We then take a sample of size \(n\) to estimate \(\mu\), and we construct an empirical distribution based on this sample, by assigning a probability \(1/n\) to each value in the sample. We call this empirical distribution \(F_n\). We treat this empirical distribution as if it would be an estimate of the population distribution. For example, the population mean of this empirical distribution is precisely the average of all the values in the sample, or the sample mean, but we call it \(\mu_n\) to emphasize that we are treating this as a population.

The bootstrap consists in using the empirical distribution only and nothing else for the construction of estimates, confidence intervals, etc. We are not introducing additional assumptions to the population distribution, or to the structure of the sample, we are simply taking advantage of the sample we have collected.

So now, \(F_n\) is considered the population distribution, and as described in Section 8.2 we obtain a bootstrap sample by sampling, with replacement, a sample of size \(n\) from this empirical distribution. This bootstrap sample is now considered an empirical distribution, and we call it \(F^*_n\).

Let’s recap. We want to study the population distribution \(F\), and we take a sample of size \(n\) from this distribution, call it \(F_n\), and use it as an empirical distribution that estimates \(F\). We then let \(F_n\) play the role of the population distribution, take a bootstrap sample from \(F_n\) (also of size \(n\)), call it \(F^*_n\), and use it as an empirical distribution that estimates \(F_n\).
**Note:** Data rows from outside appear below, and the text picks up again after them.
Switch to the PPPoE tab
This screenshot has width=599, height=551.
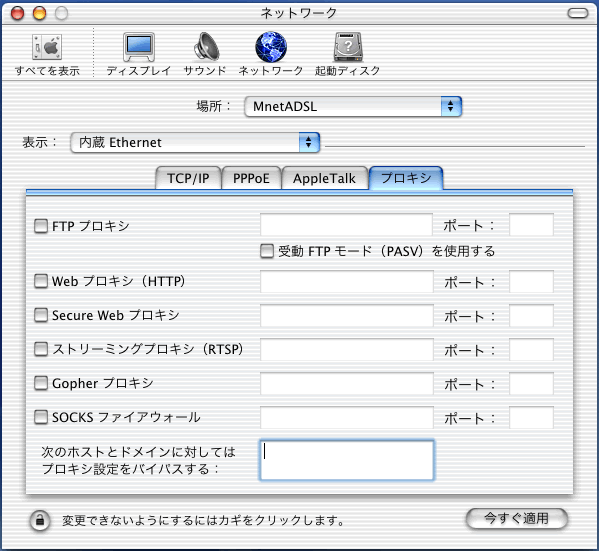[251, 178]
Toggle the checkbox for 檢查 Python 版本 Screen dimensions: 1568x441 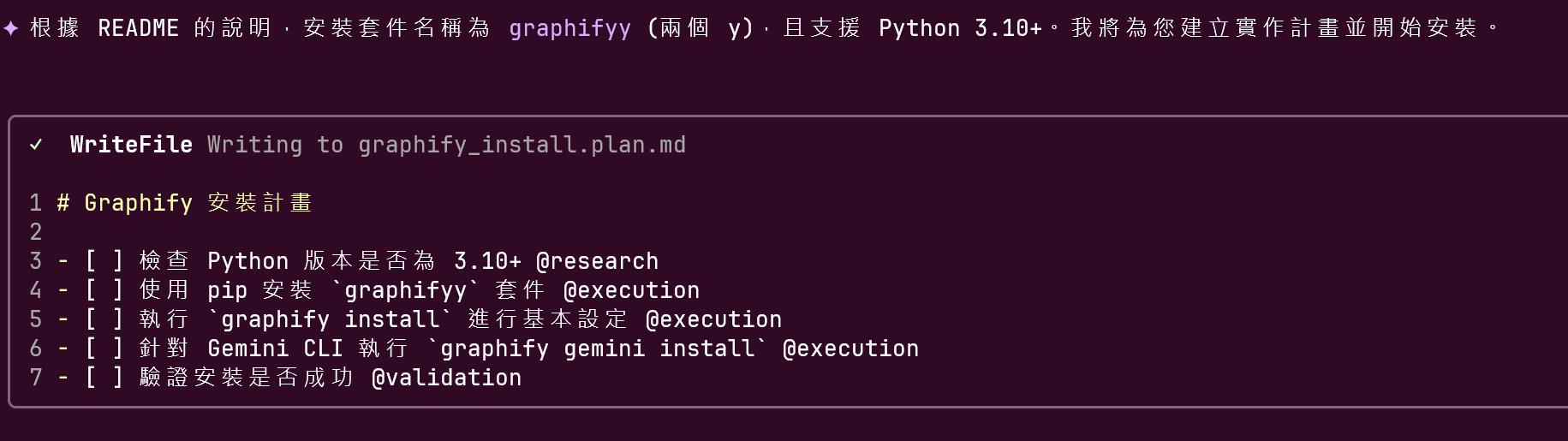(x=104, y=261)
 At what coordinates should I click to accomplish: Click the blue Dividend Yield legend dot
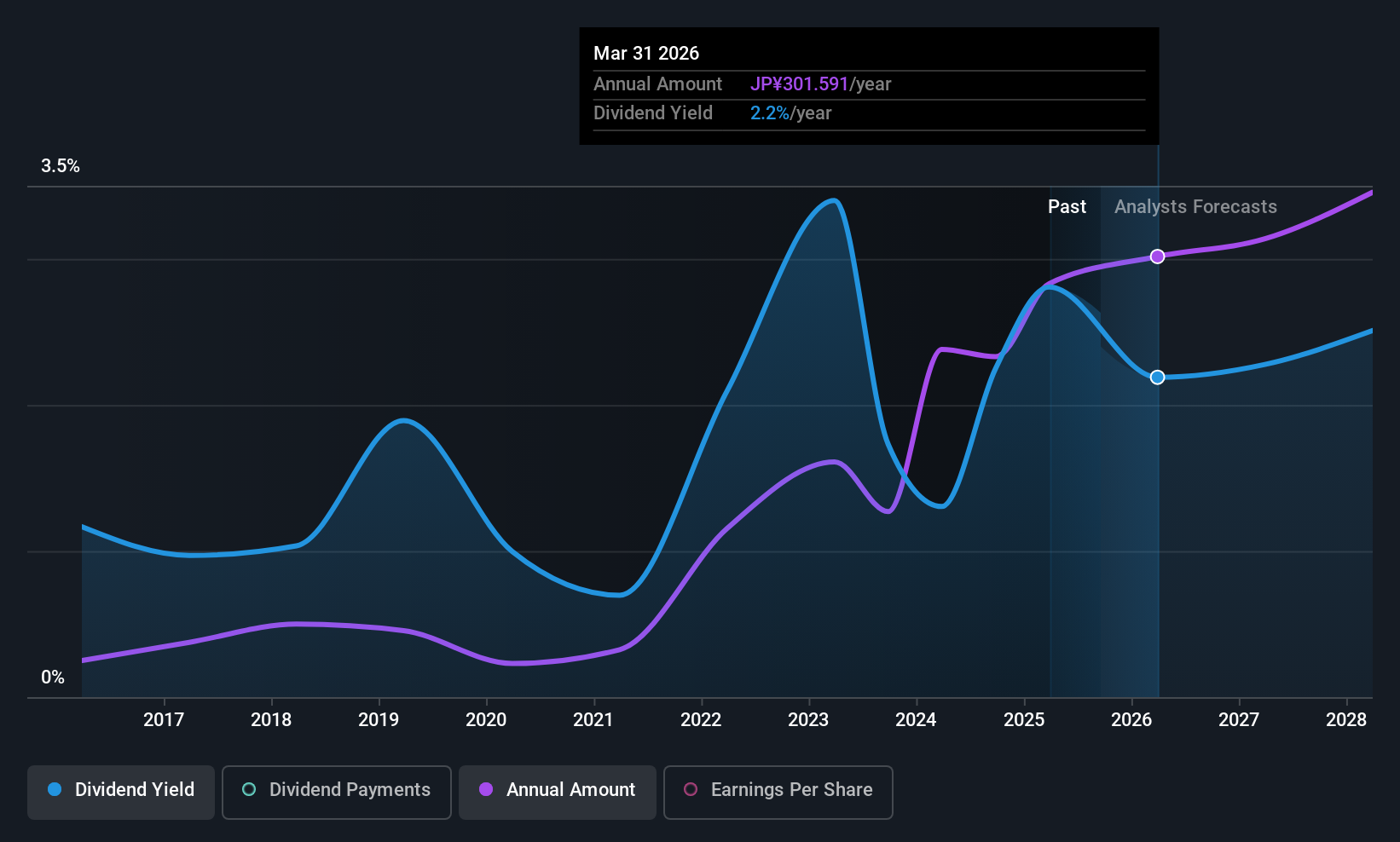pos(55,789)
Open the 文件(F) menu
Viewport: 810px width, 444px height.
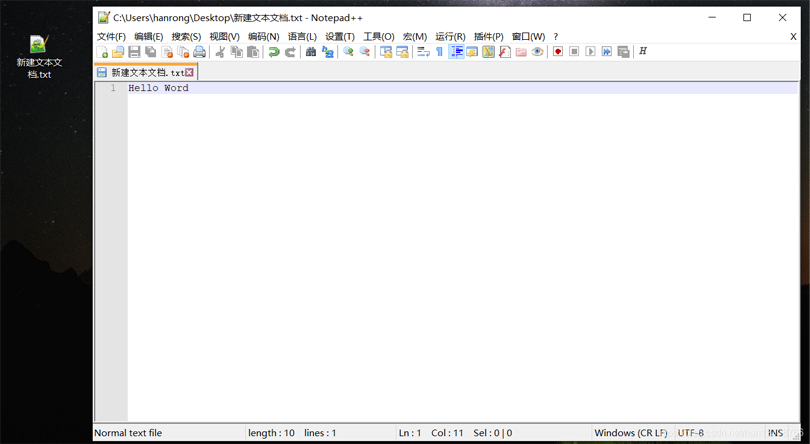point(111,37)
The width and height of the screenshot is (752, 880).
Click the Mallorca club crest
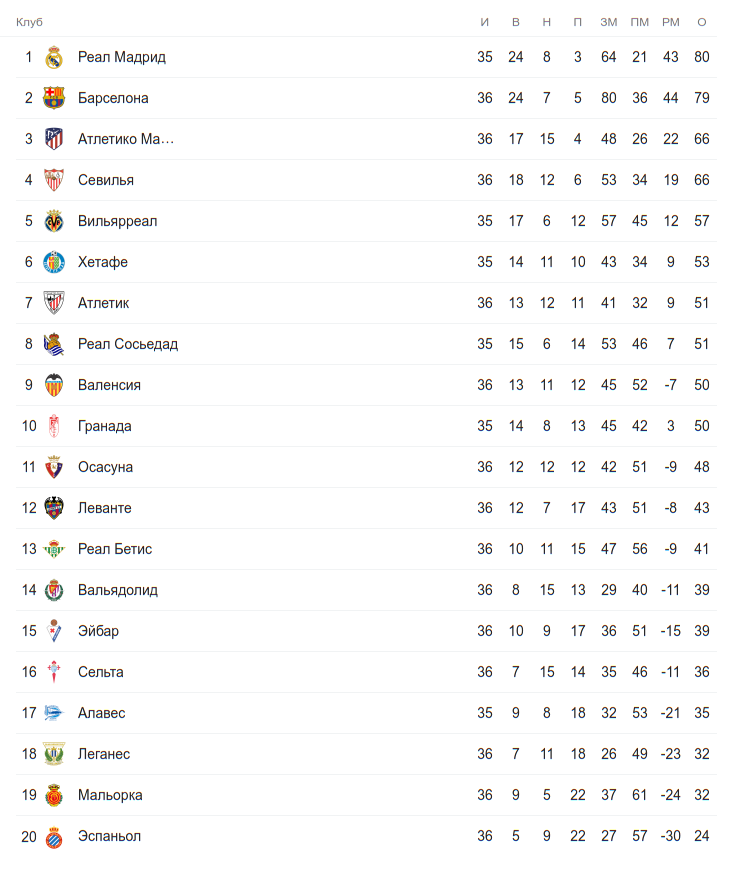[x=54, y=795]
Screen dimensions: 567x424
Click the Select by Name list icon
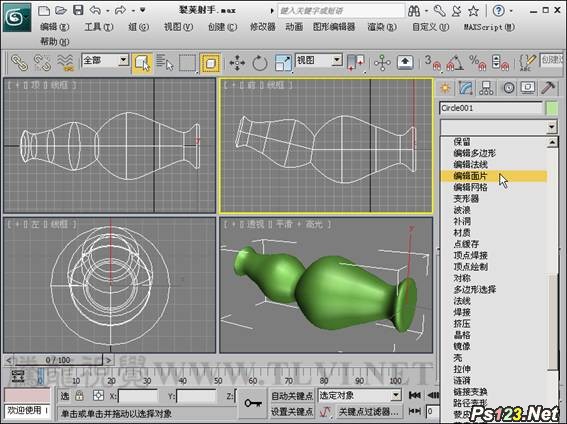click(x=165, y=63)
So, at the first stage we do not know anything about \(F\) other than the sample we have taken. At the second stage, we know everything about \(F_n\), and we can study how \(F^*_n\) behaves with respect to \(F_n\). The idea of bootstrap is to translate whatever we learn from the relationship between \(F^*_n\) and \(F_n\) into the possible relationship between \(F_n\) and \(F\).
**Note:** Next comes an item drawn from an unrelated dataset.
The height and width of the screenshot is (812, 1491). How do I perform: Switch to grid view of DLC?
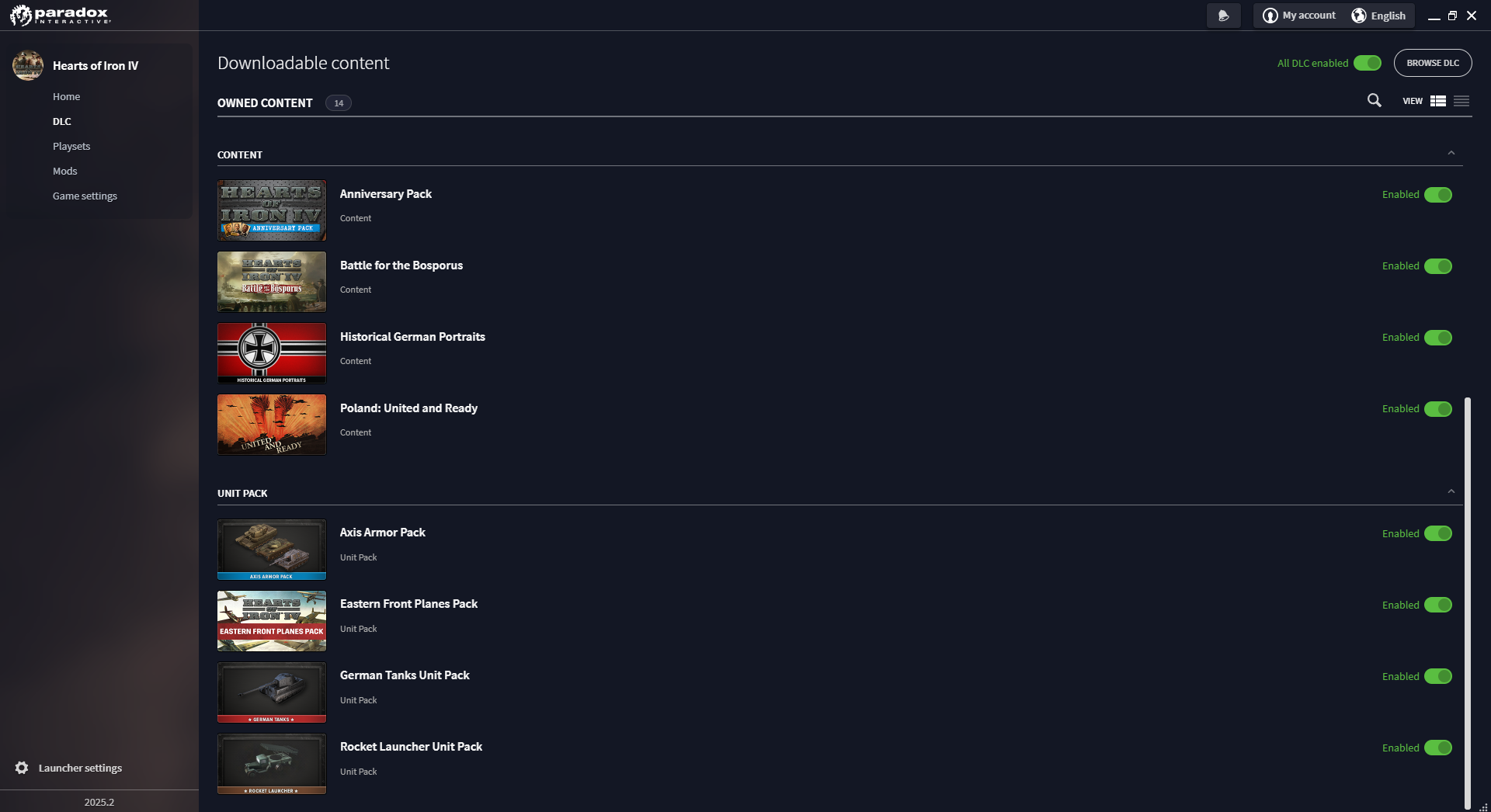(1439, 101)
Furthermore, we could obtain every possible bootstrap sample \(F^*_n\) from \(F_n\), but this is a really large number, as discussed in Section 8.2. Instead, only a few thousand bootstrap samples are used.

Let’s translate these ideas to parameters and estimators. We are interested in estimating \(\mu\) from \(F\). We have constructed \(\mu_n\) from \(F_n\), that is, we know what the mean is from our empirical distribution, it is just the sample mean from the sample taken. Now, we can obtain the distribution of \(\mu^*_n\), that is, the distribution of the sample means from all the bootstrap samples, study how much variation they have to approximate the standard error, and use this information to construct confidence intervals, perform hypothesis tests, etc.

(Hall 1992) has provided the theoretical justification to use bootstrap confidence intervals using Edgeworth expansions. The description of Edgeworth expansions are beyond the scope of this book, but in simple terms, you can think of them as approximations to the population distribution and of parameter estimates, that in certain context provide better approximations than the Central Limit Theorem.